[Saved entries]
-=-=-=-=-
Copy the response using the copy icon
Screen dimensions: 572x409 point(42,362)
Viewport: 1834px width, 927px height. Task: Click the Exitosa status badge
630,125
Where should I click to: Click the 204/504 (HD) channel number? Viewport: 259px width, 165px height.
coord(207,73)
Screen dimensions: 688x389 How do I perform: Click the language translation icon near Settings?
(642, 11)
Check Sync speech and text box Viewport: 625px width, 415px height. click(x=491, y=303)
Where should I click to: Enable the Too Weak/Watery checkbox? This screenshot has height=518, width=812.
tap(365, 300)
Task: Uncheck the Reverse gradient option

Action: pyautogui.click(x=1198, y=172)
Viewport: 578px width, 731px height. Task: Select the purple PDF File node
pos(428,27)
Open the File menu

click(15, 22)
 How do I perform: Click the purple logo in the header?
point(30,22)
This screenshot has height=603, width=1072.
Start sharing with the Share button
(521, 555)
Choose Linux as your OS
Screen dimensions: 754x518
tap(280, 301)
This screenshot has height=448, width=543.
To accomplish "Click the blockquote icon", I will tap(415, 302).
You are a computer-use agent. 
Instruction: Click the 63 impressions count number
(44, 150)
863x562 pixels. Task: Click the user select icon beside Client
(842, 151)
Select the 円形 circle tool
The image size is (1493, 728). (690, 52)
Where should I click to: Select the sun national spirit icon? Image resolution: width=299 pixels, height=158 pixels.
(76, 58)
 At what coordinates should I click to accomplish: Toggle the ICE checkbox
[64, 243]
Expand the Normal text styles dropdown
-=-=-=-=-
_What the task requires:_ Please report every line of the records above that contains the word "text".

_Task solution:_
Check Sync speech and text box Viewport: 625px width, 415px height. click(x=491, y=303)
Expand the Normal text styles dropdown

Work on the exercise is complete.